Success will also prove yet again, that versatility has been the bedrock of Wiggins greatness. No other rider has been capable both of taking multiple Olympic gold medals on track and road as well as conquering the Tour de France - simultaneously a breakthrough result for Great Britain. On the international stage, Wiggins’ bid to triumph in cycling’s greatest Classic, Paris-Roubaix in 2013 and 2014, broke another massive invisible boundary - given the previous Tour de France champion to participate in Paris-Roubaix was Greg LeMond in 1992.
It has reached the point where some of Wiggins’ achievements have been overshadowed by his own successes. It’s almost forgotten, for instance, that in 2012 the Londoner became the first rider, to win Paris-Nice, the Criterium du Dauphine and the Tour of Romandie, three of cycling’s top week-long races, in a single season, and in 2014 he became the first, too, since his own idol, Miguel Indurain, to have won both a Tour and the World Time Trial title.
“In the modern era, he’s pretty much up there with the best there’s ever been,” believes ex-professional Sean Yates, who directed Wiggins to victory in the 2012 Tour. “He’s got that versatility as a rider, and it’s not over yet. He could well go to Rio and get another medal.”

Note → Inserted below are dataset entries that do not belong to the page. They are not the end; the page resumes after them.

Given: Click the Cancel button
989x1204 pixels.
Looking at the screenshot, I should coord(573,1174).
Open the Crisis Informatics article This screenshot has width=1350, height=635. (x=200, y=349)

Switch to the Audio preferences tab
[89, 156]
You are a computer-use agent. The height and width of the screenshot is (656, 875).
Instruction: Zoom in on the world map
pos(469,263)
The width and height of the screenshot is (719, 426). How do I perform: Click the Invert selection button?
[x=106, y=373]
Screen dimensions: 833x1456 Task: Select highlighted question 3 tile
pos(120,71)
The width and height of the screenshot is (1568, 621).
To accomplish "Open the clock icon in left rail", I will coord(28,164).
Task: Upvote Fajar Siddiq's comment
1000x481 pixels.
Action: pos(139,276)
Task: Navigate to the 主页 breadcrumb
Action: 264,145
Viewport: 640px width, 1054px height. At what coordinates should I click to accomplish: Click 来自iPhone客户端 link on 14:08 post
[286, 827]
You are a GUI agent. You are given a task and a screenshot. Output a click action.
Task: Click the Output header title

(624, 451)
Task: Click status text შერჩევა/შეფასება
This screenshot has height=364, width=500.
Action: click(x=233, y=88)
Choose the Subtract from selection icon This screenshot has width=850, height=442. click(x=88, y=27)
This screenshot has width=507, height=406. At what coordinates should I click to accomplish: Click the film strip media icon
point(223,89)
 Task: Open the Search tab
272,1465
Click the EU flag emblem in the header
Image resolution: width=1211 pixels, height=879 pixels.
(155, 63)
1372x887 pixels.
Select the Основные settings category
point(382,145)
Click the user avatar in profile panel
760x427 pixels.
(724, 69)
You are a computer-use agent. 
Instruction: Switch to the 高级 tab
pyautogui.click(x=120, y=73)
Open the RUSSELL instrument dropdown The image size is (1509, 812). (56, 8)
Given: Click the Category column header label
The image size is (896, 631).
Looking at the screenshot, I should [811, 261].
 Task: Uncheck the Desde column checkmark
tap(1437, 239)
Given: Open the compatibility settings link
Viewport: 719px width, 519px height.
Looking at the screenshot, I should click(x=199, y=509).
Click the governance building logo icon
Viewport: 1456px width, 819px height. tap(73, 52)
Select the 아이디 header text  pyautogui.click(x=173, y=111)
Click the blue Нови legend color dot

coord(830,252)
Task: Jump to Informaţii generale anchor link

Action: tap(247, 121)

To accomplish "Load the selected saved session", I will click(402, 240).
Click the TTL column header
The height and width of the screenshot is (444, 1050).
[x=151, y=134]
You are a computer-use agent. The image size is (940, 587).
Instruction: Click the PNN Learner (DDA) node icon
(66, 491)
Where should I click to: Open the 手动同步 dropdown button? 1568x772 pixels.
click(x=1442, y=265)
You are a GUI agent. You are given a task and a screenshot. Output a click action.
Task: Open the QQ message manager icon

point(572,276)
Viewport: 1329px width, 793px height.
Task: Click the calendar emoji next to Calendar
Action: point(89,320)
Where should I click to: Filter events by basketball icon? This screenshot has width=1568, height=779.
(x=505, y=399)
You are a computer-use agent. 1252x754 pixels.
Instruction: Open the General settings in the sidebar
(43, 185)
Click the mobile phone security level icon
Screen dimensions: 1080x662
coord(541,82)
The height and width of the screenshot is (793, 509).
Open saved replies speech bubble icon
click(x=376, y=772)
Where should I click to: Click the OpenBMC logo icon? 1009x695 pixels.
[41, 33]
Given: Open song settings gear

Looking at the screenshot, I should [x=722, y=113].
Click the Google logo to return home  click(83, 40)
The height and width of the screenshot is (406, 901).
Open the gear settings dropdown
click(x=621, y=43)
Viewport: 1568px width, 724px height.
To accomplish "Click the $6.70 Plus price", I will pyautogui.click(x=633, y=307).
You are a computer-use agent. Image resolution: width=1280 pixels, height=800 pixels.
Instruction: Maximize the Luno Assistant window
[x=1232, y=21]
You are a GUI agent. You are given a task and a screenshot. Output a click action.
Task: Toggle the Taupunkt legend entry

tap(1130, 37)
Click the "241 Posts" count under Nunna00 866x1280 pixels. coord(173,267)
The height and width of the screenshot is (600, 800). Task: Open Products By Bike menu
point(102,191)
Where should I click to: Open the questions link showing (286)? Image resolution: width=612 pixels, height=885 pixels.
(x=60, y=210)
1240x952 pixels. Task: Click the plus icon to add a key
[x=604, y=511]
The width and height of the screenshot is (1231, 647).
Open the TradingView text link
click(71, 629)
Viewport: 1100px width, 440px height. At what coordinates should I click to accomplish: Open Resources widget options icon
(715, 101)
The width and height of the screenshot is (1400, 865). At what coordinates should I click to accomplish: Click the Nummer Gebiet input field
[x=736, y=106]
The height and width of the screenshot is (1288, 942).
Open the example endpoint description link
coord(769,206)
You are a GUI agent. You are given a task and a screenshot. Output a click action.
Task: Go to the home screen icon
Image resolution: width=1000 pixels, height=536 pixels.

But if Wiggins’ greatness and fame are well-established, for other Britons, like Graeme Obree in 1993, unexpectedly beating the Hour record was a break-out from near obscurity. “One week I was on the dole, the next there were… TV crews on the doorstep, 64 messages on the answer-phone, people saying ‘come and race in Denmark, we’ll pay you thousands.’ he said in 2003. A week before, “he had been hunting down the back of the sofa for 20p to buy a loaf of bread.”
Therein lies the Hour record’s beauty: on paper it is the most democratic of cycling’s great titles. Requiring a minimal budget and logistical support - basically, a track, a stopwatch and a bike - anybody can try for the Hour. So in theory anybody can beat it. Obree was a case in point: his pre-Record diet famously consisted of marmalade sandwiches and cornflakes and his record-breaking bike was built in his kitchen, using washing-machine parts and scrap metal found on an Ayre bypass.
As such, the Hour record is sometimes viewed as the Blue Riband of cycling: how far, in the most neutral circumstances possible - the flat, smooth surface of a velodrome, free of external factors like the weather, although not of questions like altitude, crowd support and air pressure - can a lone man go on two wheels, unpaced, team-less and unaided?